### EXERCISE REQUIREMENTS
Starting at the top line and ending at the last, restate the records exactly.

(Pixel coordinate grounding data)

====

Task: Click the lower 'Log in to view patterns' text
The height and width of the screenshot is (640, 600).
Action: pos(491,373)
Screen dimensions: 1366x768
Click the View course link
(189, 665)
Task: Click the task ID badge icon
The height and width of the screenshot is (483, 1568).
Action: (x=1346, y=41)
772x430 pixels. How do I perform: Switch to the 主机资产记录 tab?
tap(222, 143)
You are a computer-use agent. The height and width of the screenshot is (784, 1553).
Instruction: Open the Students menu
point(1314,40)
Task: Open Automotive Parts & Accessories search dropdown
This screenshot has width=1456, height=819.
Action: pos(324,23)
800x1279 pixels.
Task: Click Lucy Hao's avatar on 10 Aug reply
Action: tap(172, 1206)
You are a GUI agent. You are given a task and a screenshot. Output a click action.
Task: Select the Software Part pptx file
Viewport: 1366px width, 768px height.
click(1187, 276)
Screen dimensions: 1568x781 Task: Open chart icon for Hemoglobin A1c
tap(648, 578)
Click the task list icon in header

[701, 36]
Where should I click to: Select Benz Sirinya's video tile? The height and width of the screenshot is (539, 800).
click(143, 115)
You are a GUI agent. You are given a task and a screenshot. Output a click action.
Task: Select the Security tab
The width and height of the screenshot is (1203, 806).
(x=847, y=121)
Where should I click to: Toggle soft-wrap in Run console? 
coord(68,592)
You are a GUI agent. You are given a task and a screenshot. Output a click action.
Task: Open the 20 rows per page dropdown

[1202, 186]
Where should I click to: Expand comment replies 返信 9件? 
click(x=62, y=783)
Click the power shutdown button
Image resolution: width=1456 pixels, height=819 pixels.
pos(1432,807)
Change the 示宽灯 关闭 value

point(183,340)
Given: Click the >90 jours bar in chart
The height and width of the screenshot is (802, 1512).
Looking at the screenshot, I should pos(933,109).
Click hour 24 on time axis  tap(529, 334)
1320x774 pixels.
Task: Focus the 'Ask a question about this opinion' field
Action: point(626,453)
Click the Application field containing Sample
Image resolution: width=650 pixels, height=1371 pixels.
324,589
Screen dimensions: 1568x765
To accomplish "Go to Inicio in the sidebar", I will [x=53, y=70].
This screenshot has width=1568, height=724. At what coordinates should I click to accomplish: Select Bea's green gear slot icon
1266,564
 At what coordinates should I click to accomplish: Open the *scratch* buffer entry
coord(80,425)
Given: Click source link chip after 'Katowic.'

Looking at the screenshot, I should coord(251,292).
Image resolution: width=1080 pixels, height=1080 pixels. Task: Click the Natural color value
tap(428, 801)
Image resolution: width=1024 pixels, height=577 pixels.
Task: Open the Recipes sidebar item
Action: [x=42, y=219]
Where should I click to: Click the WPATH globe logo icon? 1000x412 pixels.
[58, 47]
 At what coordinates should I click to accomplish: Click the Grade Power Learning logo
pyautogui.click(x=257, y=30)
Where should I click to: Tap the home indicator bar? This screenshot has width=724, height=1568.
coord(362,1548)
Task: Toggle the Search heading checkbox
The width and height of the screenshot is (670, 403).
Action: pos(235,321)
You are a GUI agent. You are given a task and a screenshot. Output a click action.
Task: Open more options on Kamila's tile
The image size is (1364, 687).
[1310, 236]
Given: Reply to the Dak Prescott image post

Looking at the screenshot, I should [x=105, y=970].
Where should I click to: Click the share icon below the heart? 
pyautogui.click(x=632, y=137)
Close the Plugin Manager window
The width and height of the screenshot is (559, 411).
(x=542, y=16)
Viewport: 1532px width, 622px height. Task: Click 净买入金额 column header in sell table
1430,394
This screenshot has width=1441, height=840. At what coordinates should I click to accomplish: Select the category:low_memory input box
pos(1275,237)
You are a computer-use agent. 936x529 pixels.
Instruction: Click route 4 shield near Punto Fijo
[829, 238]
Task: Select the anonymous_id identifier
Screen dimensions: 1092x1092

====

### WRITTEN RESPONSE
Task: Click the lower 'Log in to view patterns' text
The height and width of the screenshot is (640, 600).
Action: pos(491,373)
Screen dimensions: 1366x768
Click the View course link
(189, 665)
Task: Click the task ID badge icon
The height and width of the screenshot is (483, 1568).
Action: (x=1346, y=41)
772x430 pixels. How do I perform: Switch to the 主机资产记录 tab?
tap(222, 143)
You are a computer-use agent. The height and width of the screenshot is (784, 1553).
Instruction: Open the Students menu
point(1314,40)
Task: Open Automotive Parts & Accessories search dropdown
This screenshot has width=1456, height=819.
Action: pos(324,23)
800x1279 pixels.
Task: Click Lucy Hao's avatar on 10 Aug reply
Action: tap(172, 1206)
You are a GUI agent. You are given a task and a screenshot. Output a click action.
Task: Select the Software Part pptx file
Viewport: 1366px width, 768px height.
click(1187, 276)
Screen dimensions: 1568x781 Task: Open chart icon for Hemoglobin A1c
tap(648, 578)
Click the task list icon in header

[701, 36]
Where should I click to: Select Benz Sirinya's video tile? The height and width of the screenshot is (539, 800).
click(143, 115)
You are a GUI agent. You are given a task and a screenshot. Output a click action.
Task: Select the Security tab
The width and height of the screenshot is (1203, 806).
(x=847, y=121)
Where should I click to: Toggle soft-wrap in Run console? 
coord(68,592)
You are a GUI agent. You are given a task and a screenshot. Output a click action.
Task: Open the 20 rows per page dropdown

[1202, 186]
Where should I click to: Expand comment replies 返信 9件? 
click(x=62, y=783)
Click the power shutdown button
Image resolution: width=1456 pixels, height=819 pixels.
pos(1432,807)
Change the 示宽灯 关闭 value

point(183,340)
Given: Click the >90 jours bar in chart
The height and width of the screenshot is (802, 1512).
Looking at the screenshot, I should pos(933,109).
Click hour 24 on time axis  tap(529, 334)
1320x774 pixels.
Task: Focus the 'Ask a question about this opinion' field
Action: point(626,453)
Click the Application field containing Sample
Image resolution: width=650 pixels, height=1371 pixels.
324,589
Screen dimensions: 1568x765
To accomplish "Go to Inicio in the sidebar", I will [x=53, y=70].
This screenshot has width=1568, height=724. At what coordinates should I click to accomplish: Select Bea's green gear slot icon
1266,564
 At what coordinates should I click to accomplish: Open the *scratch* buffer entry
coord(80,425)
Given: Click source link chip after 'Katowic.'

Looking at the screenshot, I should coord(251,292).
Image resolution: width=1080 pixels, height=1080 pixels. Task: Click the Natural color value
tap(428, 801)
Image resolution: width=1024 pixels, height=577 pixels.
Task: Open the Recipes sidebar item
Action: [x=42, y=219]
Where should I click to: Click the WPATH globe logo icon? 1000x412 pixels.
[58, 47]
 At what coordinates should I click to accomplish: Click the Grade Power Learning logo
pyautogui.click(x=257, y=30)
Where should I click to: Tap the home indicator bar? This screenshot has width=724, height=1568.
coord(362,1548)
Task: Toggle the Search heading checkbox
The width and height of the screenshot is (670, 403).
Action: pos(235,321)
You are a GUI agent. You are given a task and a screenshot. Output a click action.
Task: Open more options on Kamila's tile
The image size is (1364, 687).
[1310, 236]
Given: Reply to the Dak Prescott image post

Looking at the screenshot, I should [x=105, y=970].
Where should I click to: Click the share icon below the heart? 
pyautogui.click(x=632, y=137)
Close the Plugin Manager window
The width and height of the screenshot is (559, 411).
(x=542, y=16)
Viewport: 1532px width, 622px height. Task: Click 净买入金额 column header in sell table
1430,394
This screenshot has width=1441, height=840. At what coordinates should I click to accomplish: Select the category:low_memory input box
pos(1275,237)
You are a computer-use agent. 936x529 pixels.
Instruction: Click route 4 shield near Punto Fijo
[829, 238]
Task: Select the anonymous_id identifier
Screen dimensions: 1092x1092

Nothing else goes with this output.